I propose a slightly more general approach in my remarks. They are triggered as a result of the unsettling mood that exists on constitutional matters at present following the words of the gracious Speech referring to the sovereignty of Parliament and the primacy of the House of Commons. Why did it say that? What does it mean by it? Others have wrestled with this and reached different conclusions. They are both familiar concepts, but each is utterly different from the other, so the juxtaposition is strange: they are not two sides of the same coin; they do not complement each other, nor does one qualify the other. The sovereignty of Parliament is a familiar and profoundly important core principle of our constitution. It is the basis of the rule of law and of the authority of all our lawmaking. But the Parliament to which it refers is not the House of Commons, but the bicameral Parliament of two quite deliberately and desirably different Chambers, each playing its distinctive part and complementing the other. So the concept of Parliament is thus indivisible. It embraces both Houses.

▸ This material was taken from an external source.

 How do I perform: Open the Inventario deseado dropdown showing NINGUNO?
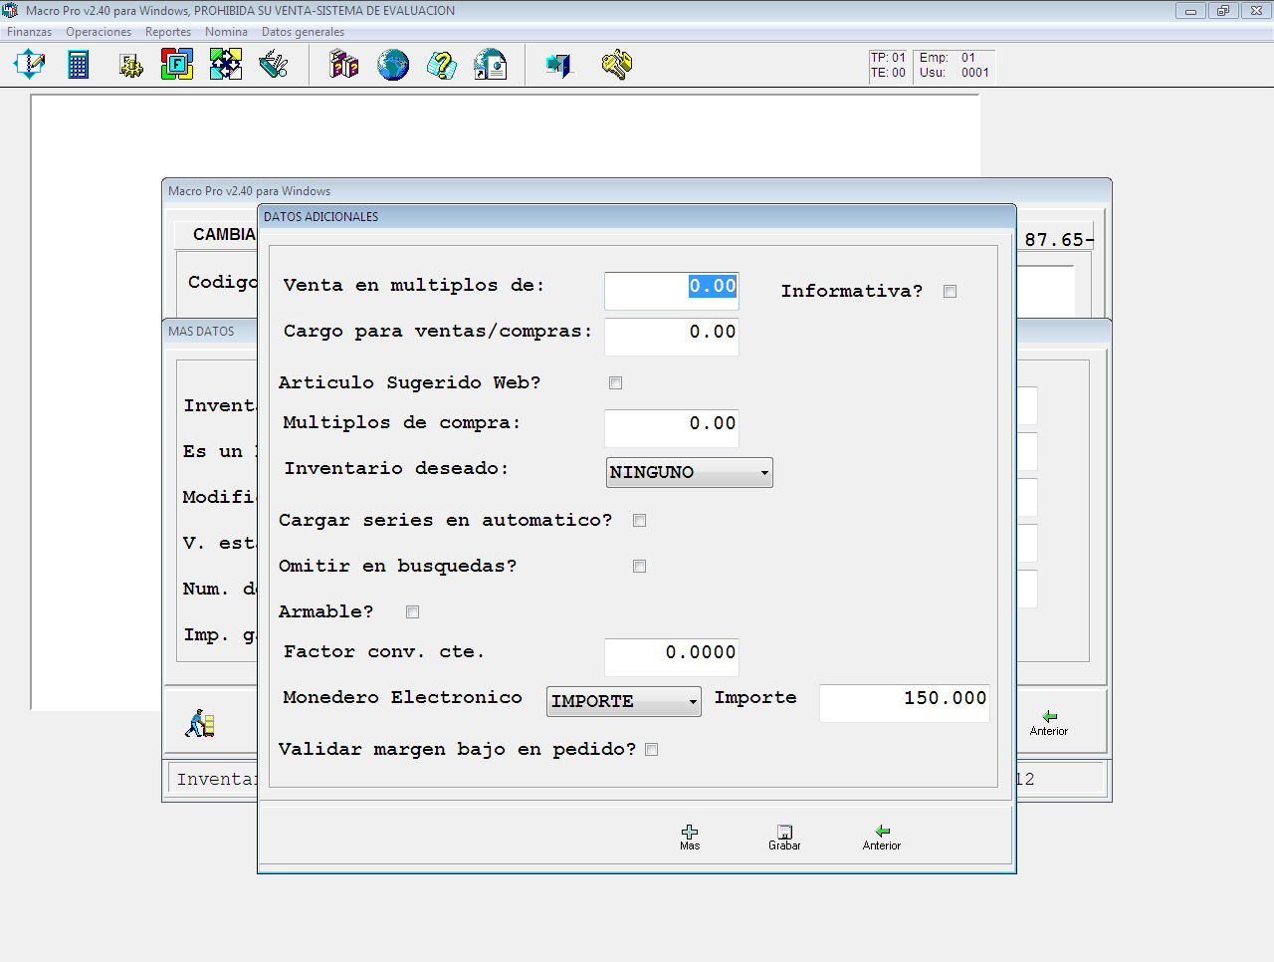[x=689, y=473]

The primacy of the House of Commons is a fact, but it exists de facto rather than de jure. It is built on the existence of the Parliament Acts, the unelected nature of this House and on various established practices and procedures—perhaps not so strongly nowadays on conventions, because they were broken, or certainly badly damaged, last October. That in itself raises problems that have to be addressed. Primacy, however, is not something for the Commons to claim. It is for this House to acknowledge and to volunteer, as we always do. Our restraint, when we adhere to it, is a vital component of what makes the system work. The reason it has broken, or has been crumbling for some time, is partly the loss of restraint in respect of our normal way of behaving on various occasions, but more so—this is the burden of what I want to say, even though it has already been touched on extensively by others—because of the poor quality of the legislation that has been fed into the system in recent times.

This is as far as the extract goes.